> [EXERCISE REQUIREMENTS] Pull out every line of the records below that contains the string "height", matching case exactly.

> [THE RECORDS]
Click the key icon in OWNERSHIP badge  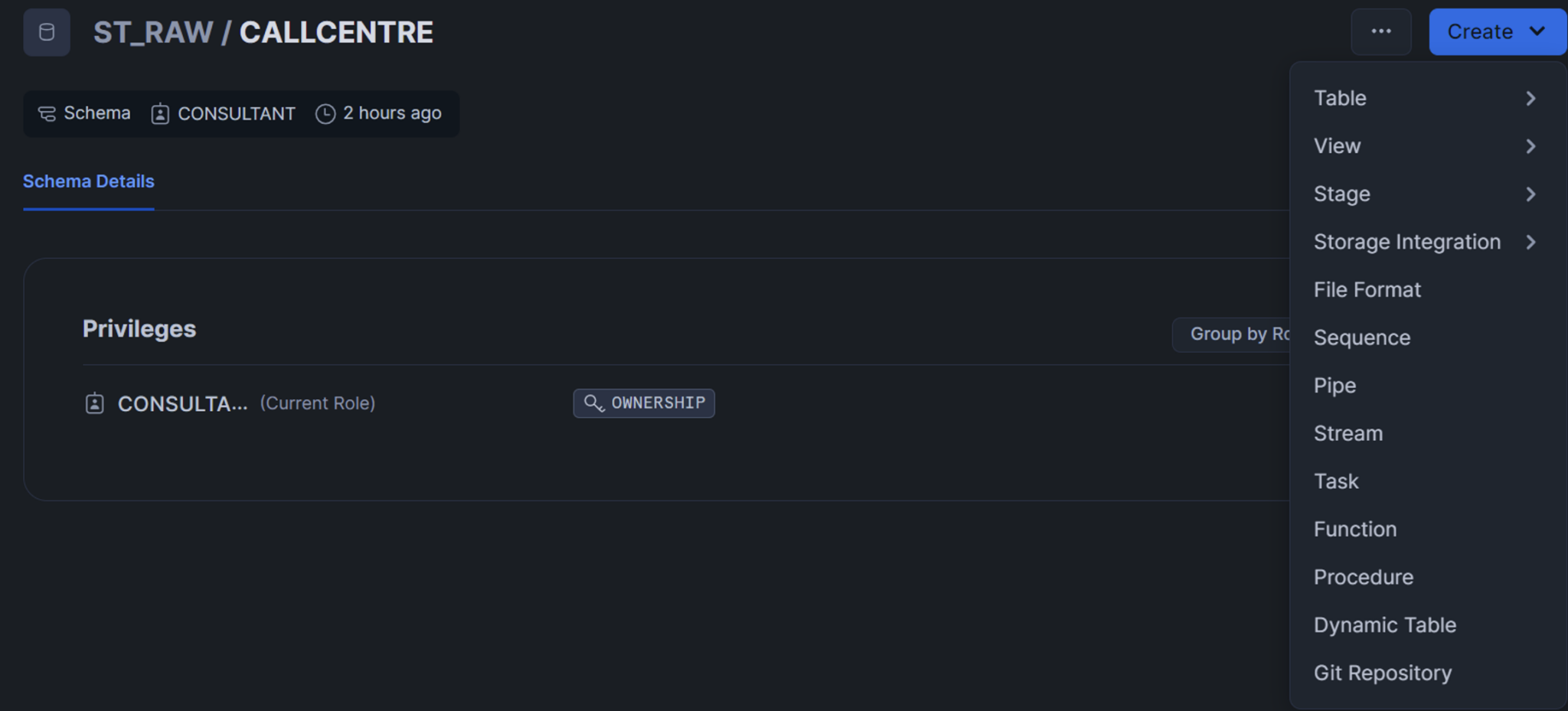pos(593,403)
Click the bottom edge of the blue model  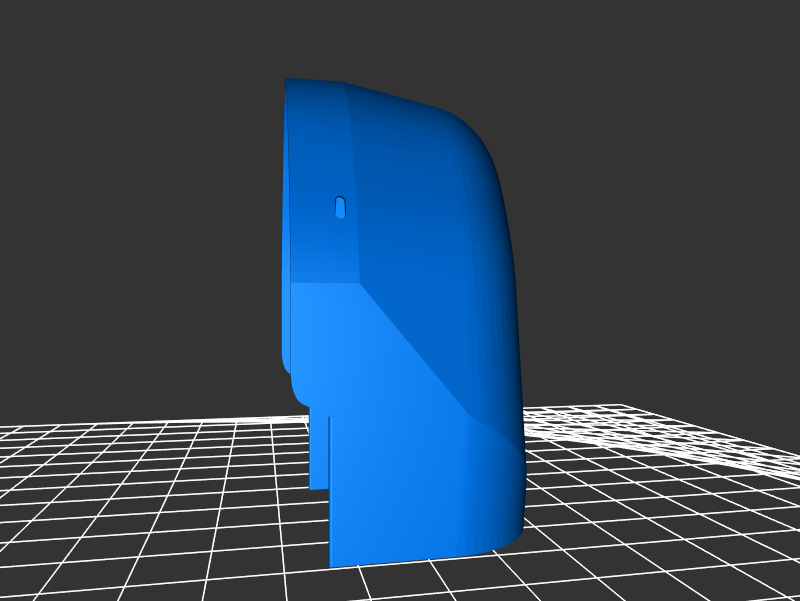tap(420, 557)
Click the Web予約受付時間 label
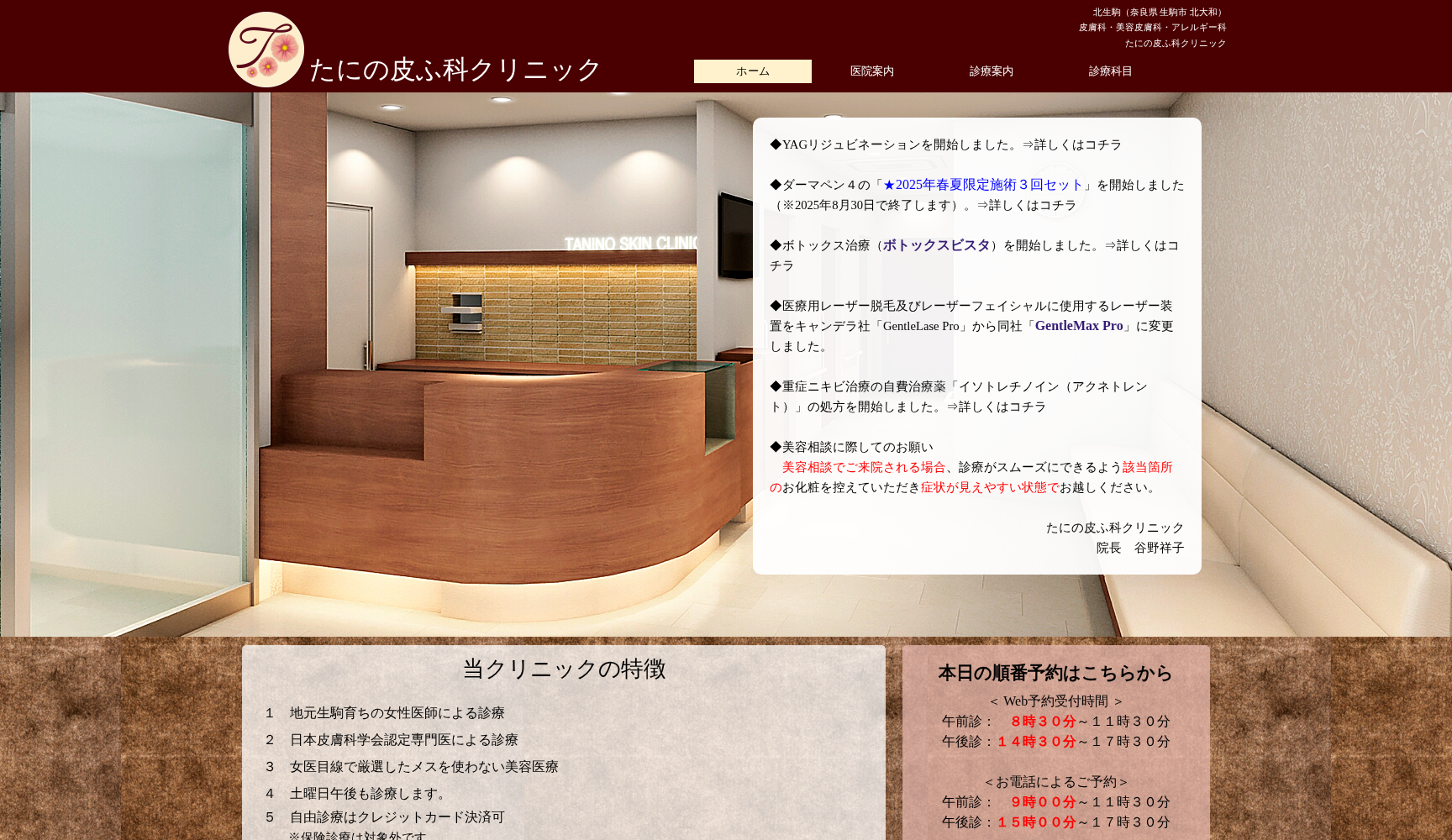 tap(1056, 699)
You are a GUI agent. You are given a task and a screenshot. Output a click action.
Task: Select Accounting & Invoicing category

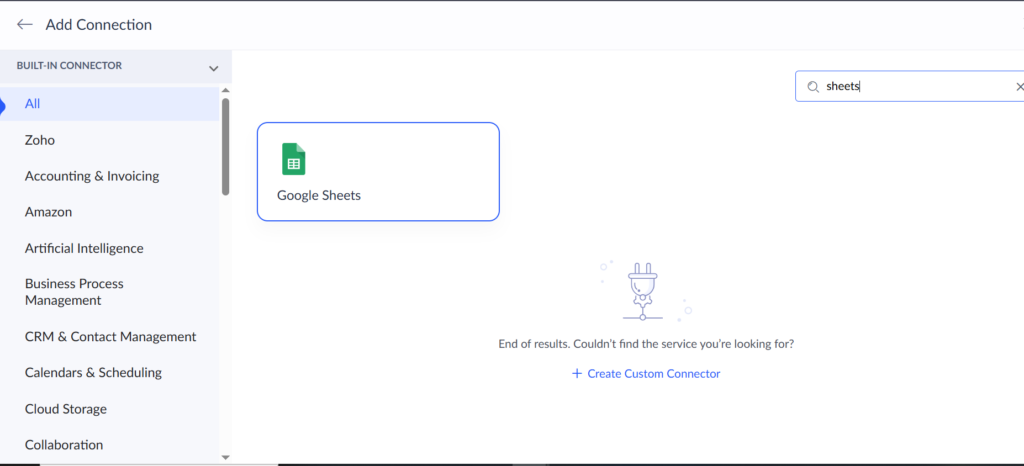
...
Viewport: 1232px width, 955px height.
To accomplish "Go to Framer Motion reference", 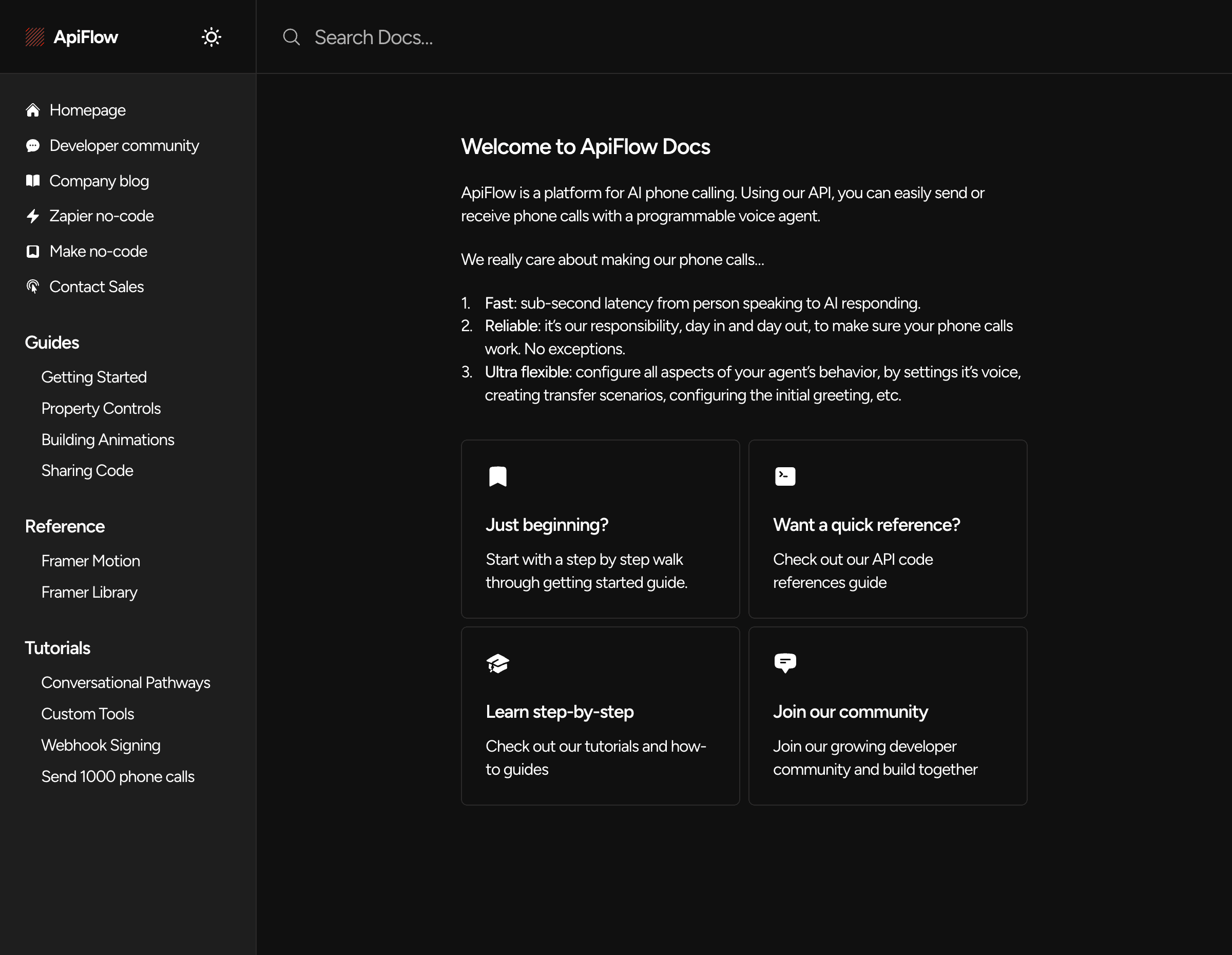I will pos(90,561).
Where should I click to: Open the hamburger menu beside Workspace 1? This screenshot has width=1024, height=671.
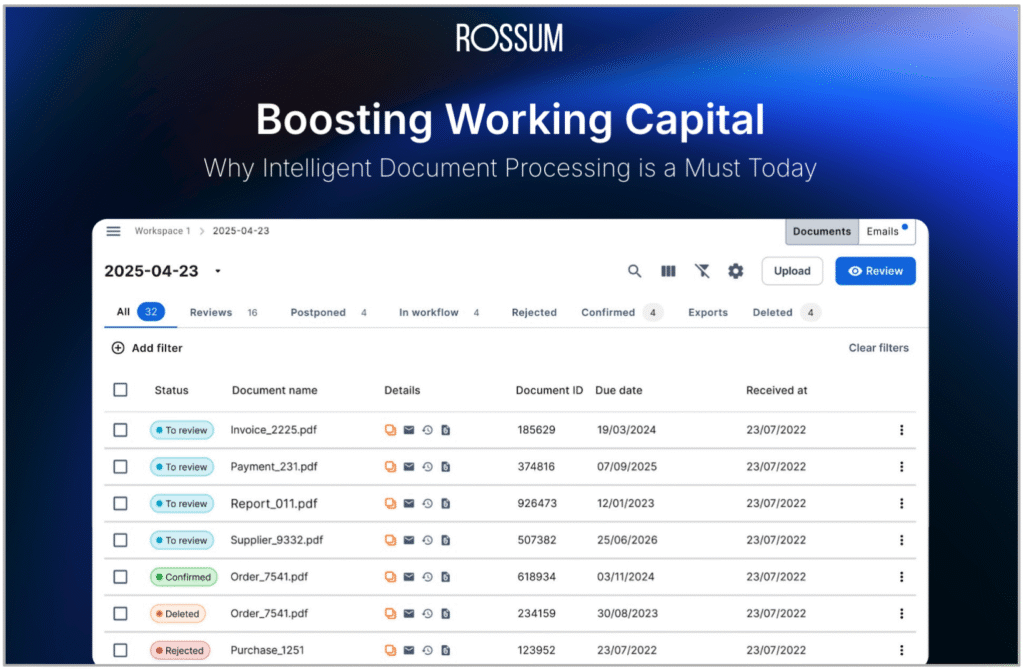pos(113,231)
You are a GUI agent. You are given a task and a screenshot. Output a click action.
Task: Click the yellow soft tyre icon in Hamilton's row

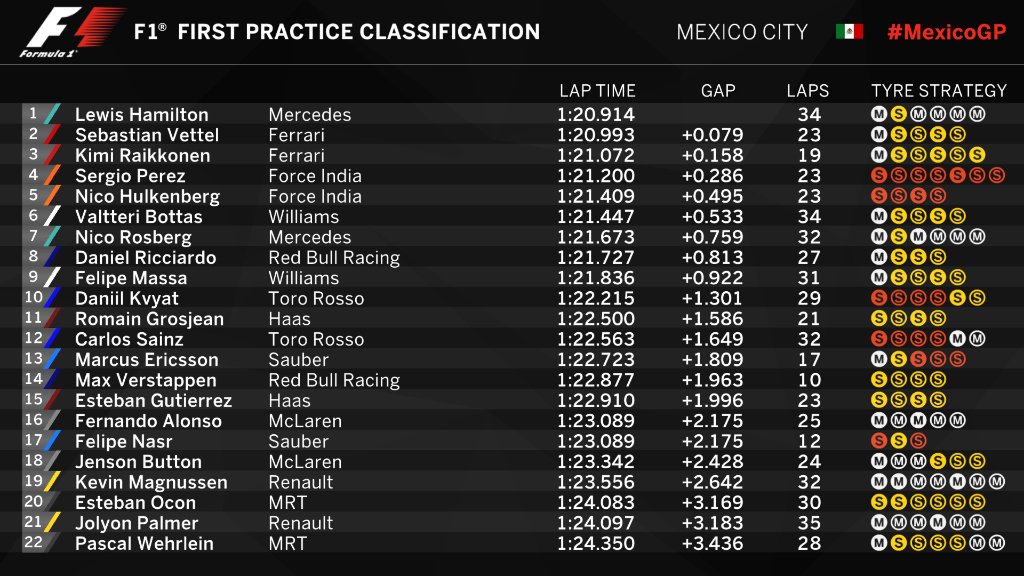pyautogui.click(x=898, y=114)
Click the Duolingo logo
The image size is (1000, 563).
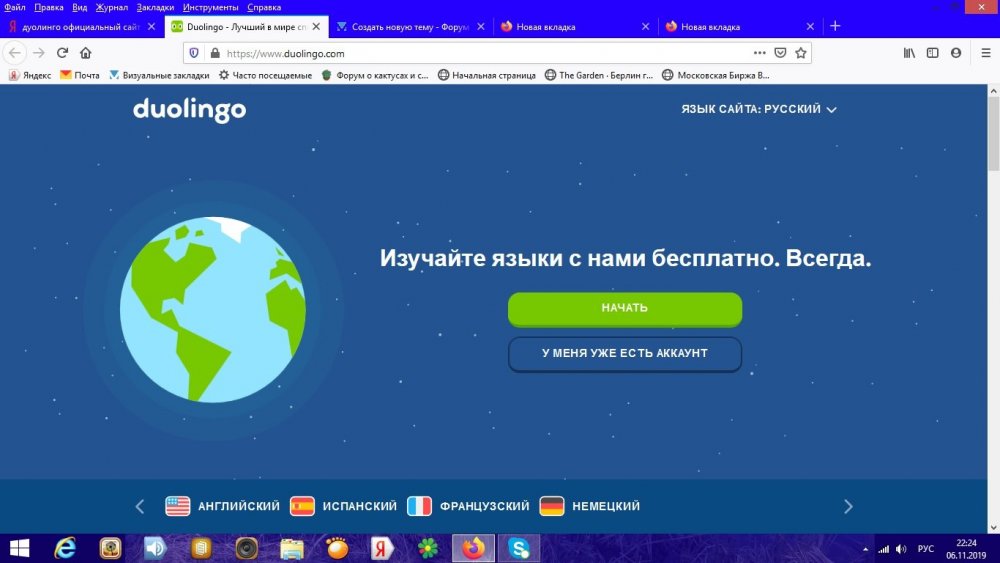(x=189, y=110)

> [COMPLETED TASK]
Viewport: 1232px width, 955px height.
Where should I click to: Open the hamburger menu beside Workspace 1? This screenshot has width=1024, height=671.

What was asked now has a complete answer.